**TASKS:**
a) In the cake descriptions below, which country is the figure in the International category from?
b) From the cake descriptions below, return the part that opens with the words containing "This cake is" and closes with "when I can.".
c) Which pieces in the cake descriptions below are noted as having an unknown baker?

A very nicely done Christmas scene incorporating fairy tale characters. Baker unknown.
A steampunk skull and map, very nicely done. Baker unknown.
A lovely figure from Brazil in the International category. Baker unknown.
This cake is impressive enough at first glance with its upwards stringwork and bridges out to the points of the trees. But then check out that cross stitch piece…
See how intricate this is? But wait it gets better…
That cross stitch rendered in royal icing is floating on top of strings of royal icing. This super-delicate work is made by first making the top piece and letting it dry, then putting it into place on supports (often tiny bits of foam) while the support strings are mostly piped into place and also allowed to dry. Then the foam supports are removed and the last few strings are put into place. It’s amazing, fragile, and indicative of high skill. Baker unknown but I’m sure this got an award so I’ll list when I can.

**PROVIDED MATERIAL:**

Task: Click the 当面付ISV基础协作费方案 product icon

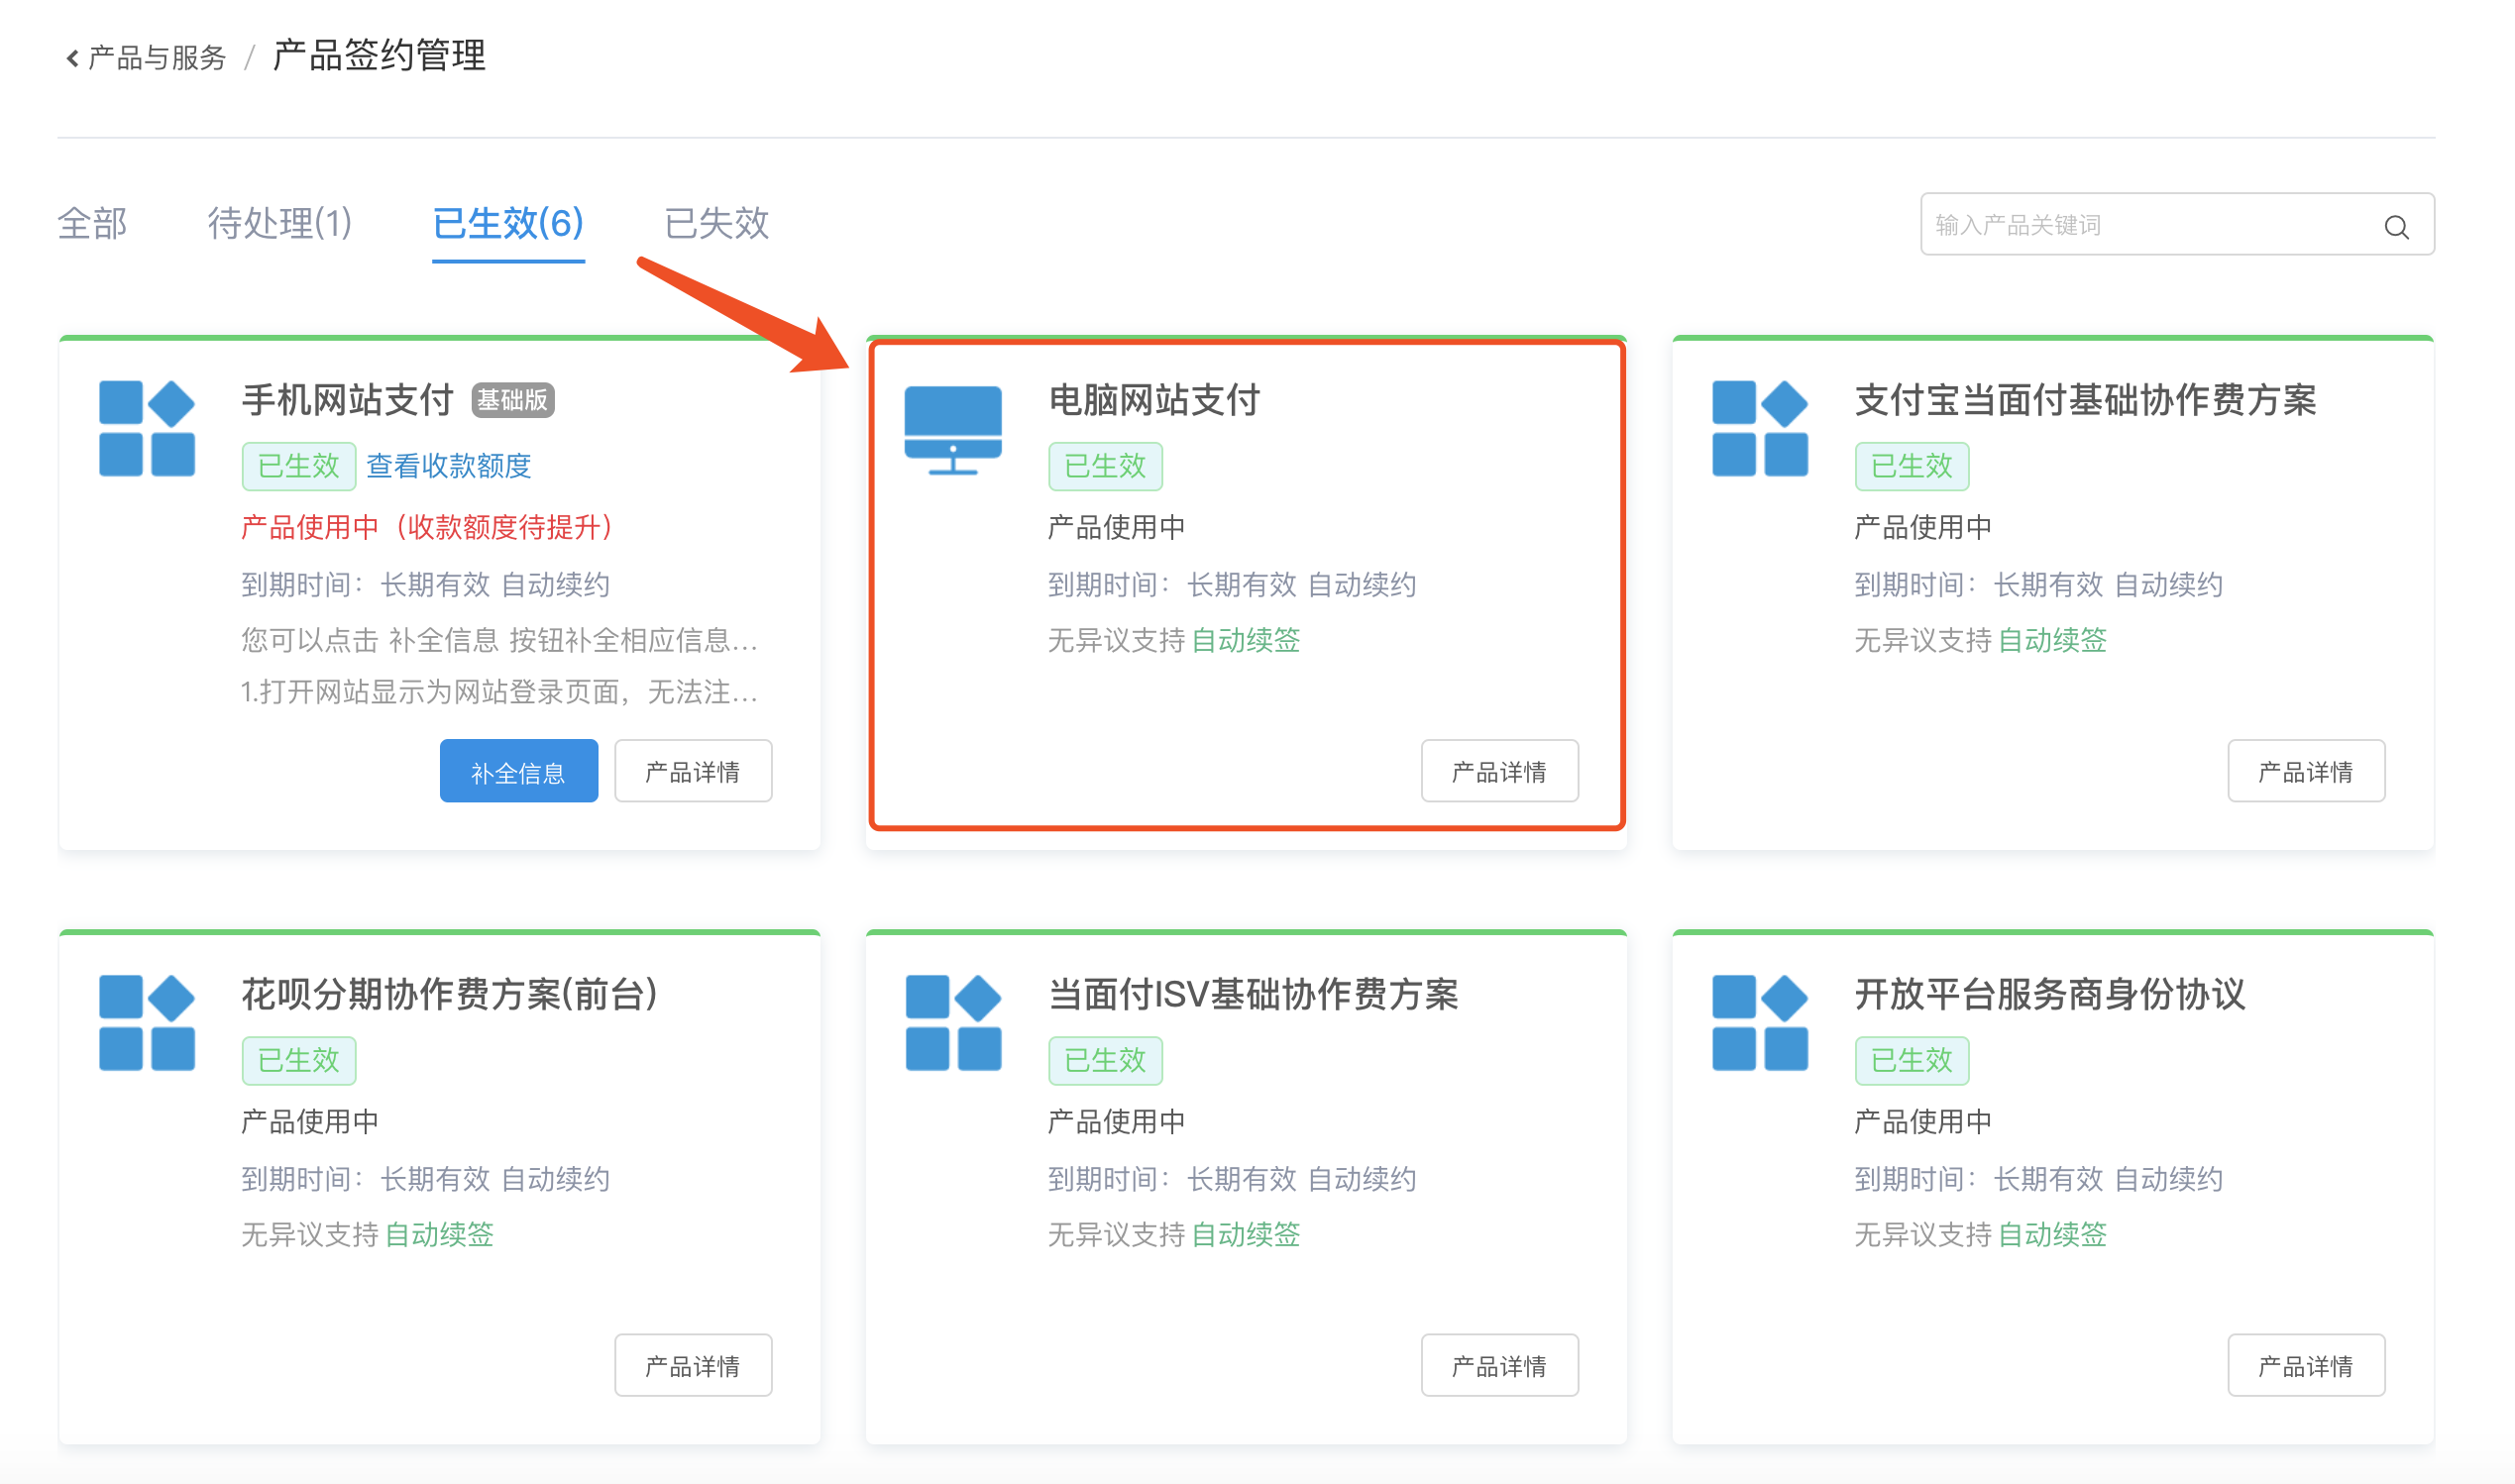Action: tap(952, 1022)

**ANSWERS TO EACH TASK:**
a) Brazil.

b)
This cake is impressive enough at first glance with its upwards stringwork and bridges out to the points of the trees. But then check out that cross stitch piece…
See how intricate this is? But wait it gets better…
That cross stitch rendered in royal icing is floating on top of strings of royal icing. This super-delicate work is made by first making the top piece and letting it dry, then putting it into place on supports (often tiny bits of foam) while the support strings are mostly piped into place and also allowed to dry. Then the foam supports are removed and the last few strings are put into place. It’s amazing, fragile, and indicative of high skill. Baker unknown but I’m sure this got an award so I’ll list when I can.

c)
- The Christmas scene incorporating fairy tale characters
- The steampunk skull and map
- The figure from Brazil in the International category
- The cake with upwards stringwork and the cross stitch piece in royal icing